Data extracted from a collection
* * * *

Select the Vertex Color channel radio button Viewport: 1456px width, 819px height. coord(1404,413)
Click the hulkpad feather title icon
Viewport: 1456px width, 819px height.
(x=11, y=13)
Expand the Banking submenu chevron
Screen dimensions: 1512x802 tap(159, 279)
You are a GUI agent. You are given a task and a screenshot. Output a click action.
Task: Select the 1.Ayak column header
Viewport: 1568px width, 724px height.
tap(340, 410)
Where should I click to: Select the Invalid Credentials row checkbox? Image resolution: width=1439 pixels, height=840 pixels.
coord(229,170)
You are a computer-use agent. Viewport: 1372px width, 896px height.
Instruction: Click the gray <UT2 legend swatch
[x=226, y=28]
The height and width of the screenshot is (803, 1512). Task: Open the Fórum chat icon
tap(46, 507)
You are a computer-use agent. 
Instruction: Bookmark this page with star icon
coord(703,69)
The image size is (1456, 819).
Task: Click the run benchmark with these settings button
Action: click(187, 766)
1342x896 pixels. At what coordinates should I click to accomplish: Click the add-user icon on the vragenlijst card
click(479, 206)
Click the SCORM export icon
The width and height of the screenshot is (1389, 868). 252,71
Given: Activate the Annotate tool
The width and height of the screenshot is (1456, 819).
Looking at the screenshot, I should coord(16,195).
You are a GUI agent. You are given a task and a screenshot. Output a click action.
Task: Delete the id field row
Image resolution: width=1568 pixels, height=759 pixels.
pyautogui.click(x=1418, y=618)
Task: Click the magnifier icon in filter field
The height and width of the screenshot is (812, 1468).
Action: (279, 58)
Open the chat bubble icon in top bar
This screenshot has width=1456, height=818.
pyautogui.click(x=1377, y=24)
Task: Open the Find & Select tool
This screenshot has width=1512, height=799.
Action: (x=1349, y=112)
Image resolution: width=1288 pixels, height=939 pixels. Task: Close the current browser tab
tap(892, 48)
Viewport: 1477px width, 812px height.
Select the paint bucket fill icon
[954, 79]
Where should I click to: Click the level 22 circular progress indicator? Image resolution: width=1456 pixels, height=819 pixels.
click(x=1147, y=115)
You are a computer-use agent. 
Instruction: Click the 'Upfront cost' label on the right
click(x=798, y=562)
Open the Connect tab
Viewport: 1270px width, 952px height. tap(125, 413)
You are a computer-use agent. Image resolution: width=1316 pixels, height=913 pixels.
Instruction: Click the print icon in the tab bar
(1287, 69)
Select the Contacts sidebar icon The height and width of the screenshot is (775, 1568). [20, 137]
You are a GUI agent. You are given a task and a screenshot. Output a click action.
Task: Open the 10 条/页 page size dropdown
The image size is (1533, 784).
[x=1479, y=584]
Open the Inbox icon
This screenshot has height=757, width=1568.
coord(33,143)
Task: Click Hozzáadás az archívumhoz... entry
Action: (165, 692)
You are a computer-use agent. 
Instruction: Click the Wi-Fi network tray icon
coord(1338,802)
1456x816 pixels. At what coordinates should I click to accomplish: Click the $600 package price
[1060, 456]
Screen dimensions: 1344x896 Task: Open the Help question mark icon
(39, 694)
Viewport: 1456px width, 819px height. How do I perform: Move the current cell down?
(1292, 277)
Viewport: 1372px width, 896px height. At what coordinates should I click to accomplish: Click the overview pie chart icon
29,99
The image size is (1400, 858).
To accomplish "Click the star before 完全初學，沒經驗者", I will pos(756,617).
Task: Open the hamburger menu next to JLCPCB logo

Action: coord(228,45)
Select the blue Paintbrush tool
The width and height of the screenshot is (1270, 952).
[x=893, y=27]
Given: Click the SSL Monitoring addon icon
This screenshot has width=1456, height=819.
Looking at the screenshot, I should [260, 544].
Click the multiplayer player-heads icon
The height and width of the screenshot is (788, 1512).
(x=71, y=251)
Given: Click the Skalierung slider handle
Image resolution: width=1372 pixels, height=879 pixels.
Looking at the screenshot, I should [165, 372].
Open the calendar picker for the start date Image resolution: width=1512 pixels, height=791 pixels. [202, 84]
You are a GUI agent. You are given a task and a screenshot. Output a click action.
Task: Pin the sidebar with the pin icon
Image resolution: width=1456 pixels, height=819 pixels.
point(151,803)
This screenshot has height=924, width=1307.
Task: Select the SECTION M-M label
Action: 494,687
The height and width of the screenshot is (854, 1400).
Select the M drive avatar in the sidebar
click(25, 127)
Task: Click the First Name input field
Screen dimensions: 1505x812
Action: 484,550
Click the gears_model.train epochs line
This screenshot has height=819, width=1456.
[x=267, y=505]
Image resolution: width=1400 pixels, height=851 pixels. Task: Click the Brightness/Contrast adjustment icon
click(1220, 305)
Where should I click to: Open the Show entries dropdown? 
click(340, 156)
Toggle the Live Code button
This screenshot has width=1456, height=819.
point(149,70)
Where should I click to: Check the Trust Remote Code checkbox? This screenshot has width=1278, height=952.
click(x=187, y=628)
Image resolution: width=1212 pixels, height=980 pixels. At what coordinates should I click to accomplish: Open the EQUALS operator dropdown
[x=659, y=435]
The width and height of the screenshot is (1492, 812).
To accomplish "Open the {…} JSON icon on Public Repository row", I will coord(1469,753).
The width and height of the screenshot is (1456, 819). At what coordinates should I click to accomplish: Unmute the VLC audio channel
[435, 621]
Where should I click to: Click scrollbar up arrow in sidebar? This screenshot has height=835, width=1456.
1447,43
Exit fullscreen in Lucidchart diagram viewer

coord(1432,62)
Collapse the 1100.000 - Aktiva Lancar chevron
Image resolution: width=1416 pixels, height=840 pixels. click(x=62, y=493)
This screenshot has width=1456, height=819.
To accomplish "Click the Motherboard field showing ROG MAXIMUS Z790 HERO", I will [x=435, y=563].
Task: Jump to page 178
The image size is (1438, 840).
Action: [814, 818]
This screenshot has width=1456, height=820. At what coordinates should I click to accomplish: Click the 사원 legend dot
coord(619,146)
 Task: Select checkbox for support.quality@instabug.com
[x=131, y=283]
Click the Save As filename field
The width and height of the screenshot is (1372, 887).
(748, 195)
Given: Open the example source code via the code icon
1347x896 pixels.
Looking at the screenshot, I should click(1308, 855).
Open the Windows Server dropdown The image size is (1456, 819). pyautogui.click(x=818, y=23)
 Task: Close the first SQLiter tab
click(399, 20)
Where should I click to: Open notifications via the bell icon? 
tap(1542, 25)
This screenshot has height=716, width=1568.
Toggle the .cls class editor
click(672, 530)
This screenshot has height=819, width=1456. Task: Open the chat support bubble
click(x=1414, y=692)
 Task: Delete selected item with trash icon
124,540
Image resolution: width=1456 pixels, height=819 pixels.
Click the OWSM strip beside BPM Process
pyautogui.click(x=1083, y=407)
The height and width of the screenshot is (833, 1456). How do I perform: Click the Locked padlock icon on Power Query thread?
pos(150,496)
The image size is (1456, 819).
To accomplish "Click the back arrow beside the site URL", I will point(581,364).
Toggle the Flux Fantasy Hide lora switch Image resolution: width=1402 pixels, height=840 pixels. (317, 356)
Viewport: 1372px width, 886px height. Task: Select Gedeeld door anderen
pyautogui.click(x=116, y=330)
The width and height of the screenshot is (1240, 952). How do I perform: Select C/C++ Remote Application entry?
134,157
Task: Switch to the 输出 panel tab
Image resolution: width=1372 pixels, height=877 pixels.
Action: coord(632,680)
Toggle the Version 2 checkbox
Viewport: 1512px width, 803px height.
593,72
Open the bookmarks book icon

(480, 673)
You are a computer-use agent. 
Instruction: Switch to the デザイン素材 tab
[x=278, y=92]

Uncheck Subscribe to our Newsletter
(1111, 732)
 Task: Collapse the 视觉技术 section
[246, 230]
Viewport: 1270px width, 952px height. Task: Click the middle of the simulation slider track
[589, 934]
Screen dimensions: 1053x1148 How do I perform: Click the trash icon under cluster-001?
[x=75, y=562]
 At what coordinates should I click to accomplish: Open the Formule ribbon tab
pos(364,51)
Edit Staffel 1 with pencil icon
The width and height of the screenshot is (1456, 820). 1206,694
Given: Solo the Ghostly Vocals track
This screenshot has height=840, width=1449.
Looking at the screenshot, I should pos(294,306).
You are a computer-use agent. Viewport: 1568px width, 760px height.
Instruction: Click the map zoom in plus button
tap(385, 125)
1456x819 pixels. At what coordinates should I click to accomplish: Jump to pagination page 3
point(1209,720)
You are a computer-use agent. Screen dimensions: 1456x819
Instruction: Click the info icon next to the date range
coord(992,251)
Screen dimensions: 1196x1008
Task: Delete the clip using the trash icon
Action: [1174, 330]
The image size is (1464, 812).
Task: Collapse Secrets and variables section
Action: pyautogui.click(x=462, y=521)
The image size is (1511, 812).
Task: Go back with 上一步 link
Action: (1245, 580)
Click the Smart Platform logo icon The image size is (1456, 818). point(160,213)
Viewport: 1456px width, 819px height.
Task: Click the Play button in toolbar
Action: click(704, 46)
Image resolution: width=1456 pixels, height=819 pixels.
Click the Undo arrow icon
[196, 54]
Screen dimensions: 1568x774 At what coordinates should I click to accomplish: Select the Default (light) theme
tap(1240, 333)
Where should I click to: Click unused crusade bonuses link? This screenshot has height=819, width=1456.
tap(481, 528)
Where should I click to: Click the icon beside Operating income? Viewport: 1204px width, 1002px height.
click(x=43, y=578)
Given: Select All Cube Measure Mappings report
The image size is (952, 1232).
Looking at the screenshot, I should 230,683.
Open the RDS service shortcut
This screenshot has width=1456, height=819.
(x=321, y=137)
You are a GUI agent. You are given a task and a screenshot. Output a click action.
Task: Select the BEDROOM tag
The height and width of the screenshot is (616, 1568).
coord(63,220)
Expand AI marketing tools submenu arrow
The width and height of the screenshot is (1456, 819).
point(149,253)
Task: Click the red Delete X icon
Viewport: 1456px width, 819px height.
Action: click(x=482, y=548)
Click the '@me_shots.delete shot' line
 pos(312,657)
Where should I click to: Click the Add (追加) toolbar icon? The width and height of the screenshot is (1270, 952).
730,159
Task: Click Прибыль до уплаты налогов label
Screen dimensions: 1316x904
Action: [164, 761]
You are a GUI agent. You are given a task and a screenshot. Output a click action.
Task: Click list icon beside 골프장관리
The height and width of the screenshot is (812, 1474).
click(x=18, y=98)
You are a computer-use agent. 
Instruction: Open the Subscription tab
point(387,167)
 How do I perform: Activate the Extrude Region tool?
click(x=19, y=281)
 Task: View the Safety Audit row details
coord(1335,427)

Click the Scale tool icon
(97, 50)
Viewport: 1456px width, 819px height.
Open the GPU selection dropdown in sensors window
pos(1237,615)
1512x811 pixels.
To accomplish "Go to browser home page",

* * * *

WORK ORDER
Using the records above, find and show each line with the string "will".

ANSWER SECTION
To accomplish "Click the star before 完全初學，沒經驗者", I will pos(756,617).
To accomplish "Open the {…} JSON icon on Public Repository row", I will coord(1469,753).
To accomplish "Click the Motherboard field showing ROG MAXIMUS Z790 HERO", I will [x=435, y=563].
To accomplish "Click the back arrow beside the site URL", I will point(581,364).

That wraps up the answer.